Published online by Cambridge University Press: 25 May 2018
Avec Les ruses de l'intelligence : la mètis des Grecs (Flammarion, « Nouvelle bibliothèque scientifique », 1975, 316 p.), J.-P. Vernant et M. Detienne offrent au lecteur un livre plein de détours et qui pourtant, à l'image de l'objet qu'il se donne, va droit au but. La métis en effet, c'est l'intelligence rusée, celle précisément qui sait que pour aller droit au but il faut savoir faire des détours, comme le navire qui louvoie devant le vent.
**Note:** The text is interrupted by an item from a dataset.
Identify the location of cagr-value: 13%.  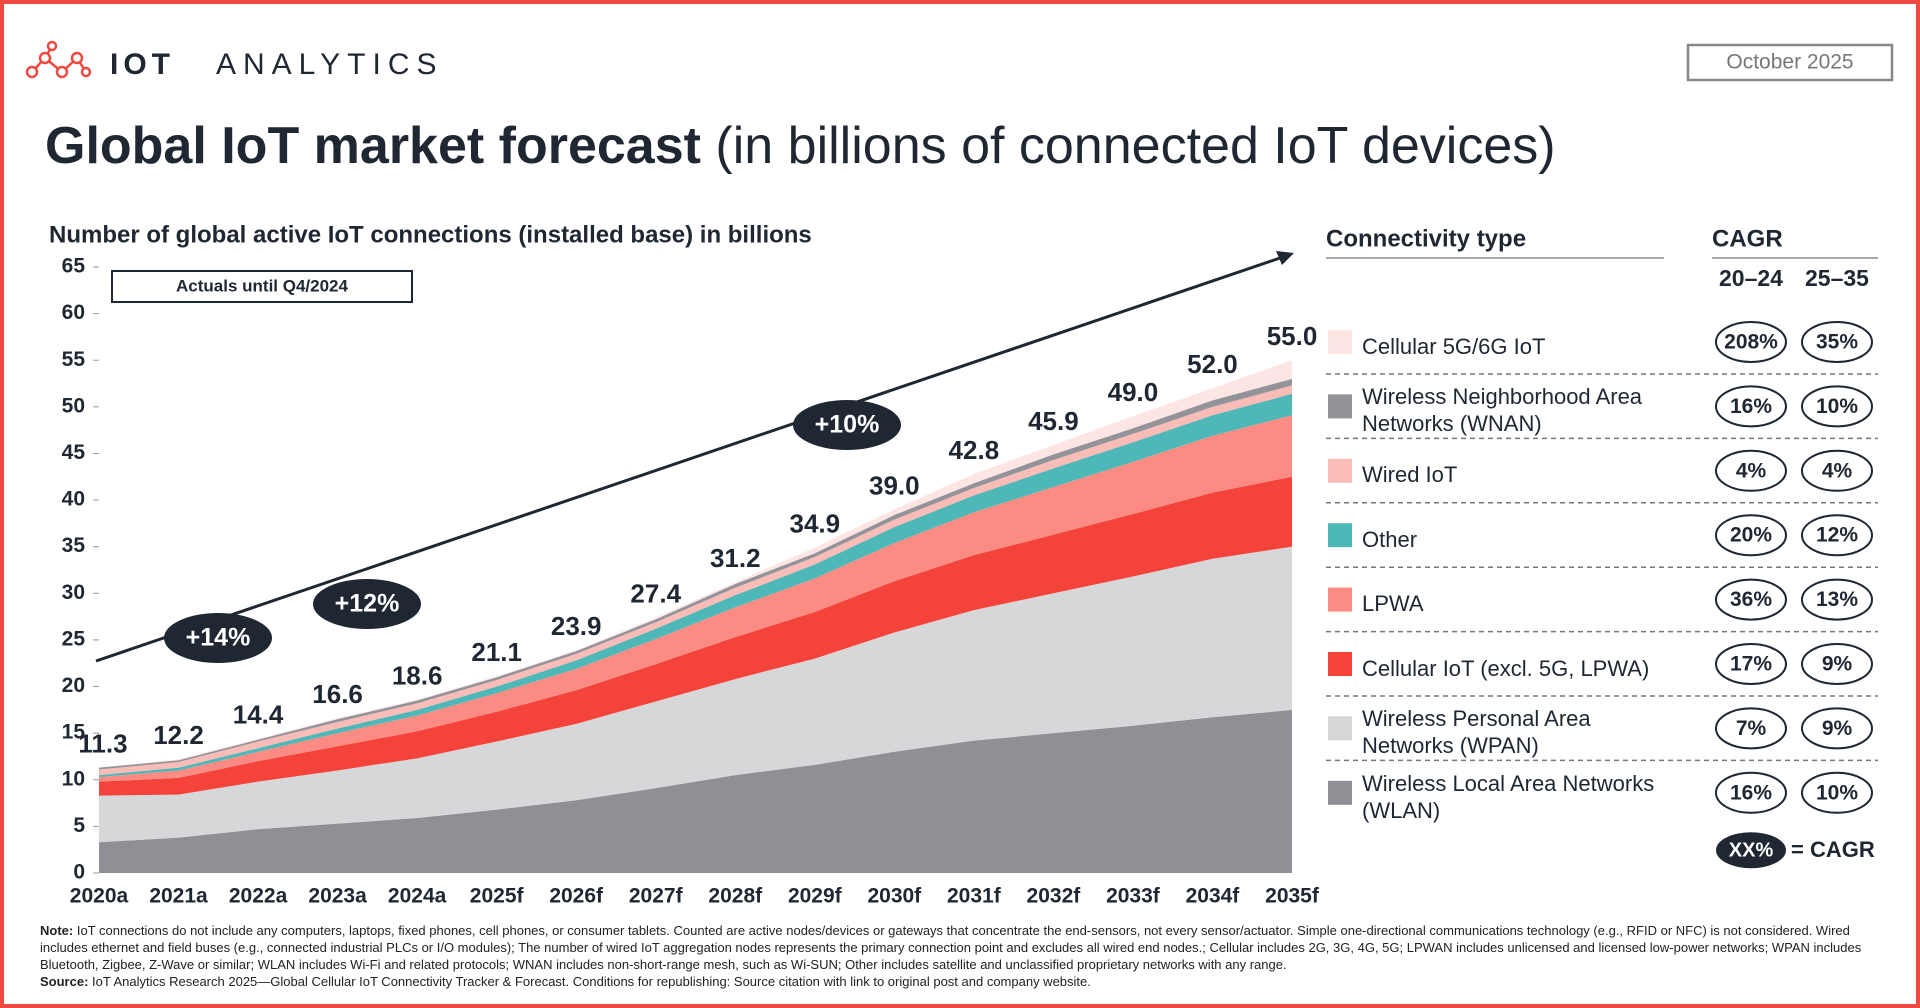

What is Métis? Cunning, shrewdness. J.-P. Vernant and M. Detienne have delimited a new field of inquiry for which the operative models are those of circling, doubling back and interconnecting. In order to reconstruct or construct the configuration of Mètis, it is necessary to traverse the cultural world of the Greeks in its entirety, to enter into a series of processes themselves full of Mètis: techniques of hunting and fishing, myths of kingship, orphic cosmogonies. Métis has been the victim of a twofold silence: the Greeks themselves, or to be more exact, the Greek philosophers held this form of intelligence to be of less value than that which presented itself as veritable knowledge or a systematic search for truth; later, Hellenists, faced with the texts, preferred the reading “the Greek miracle” to “the cunning of Mètis”.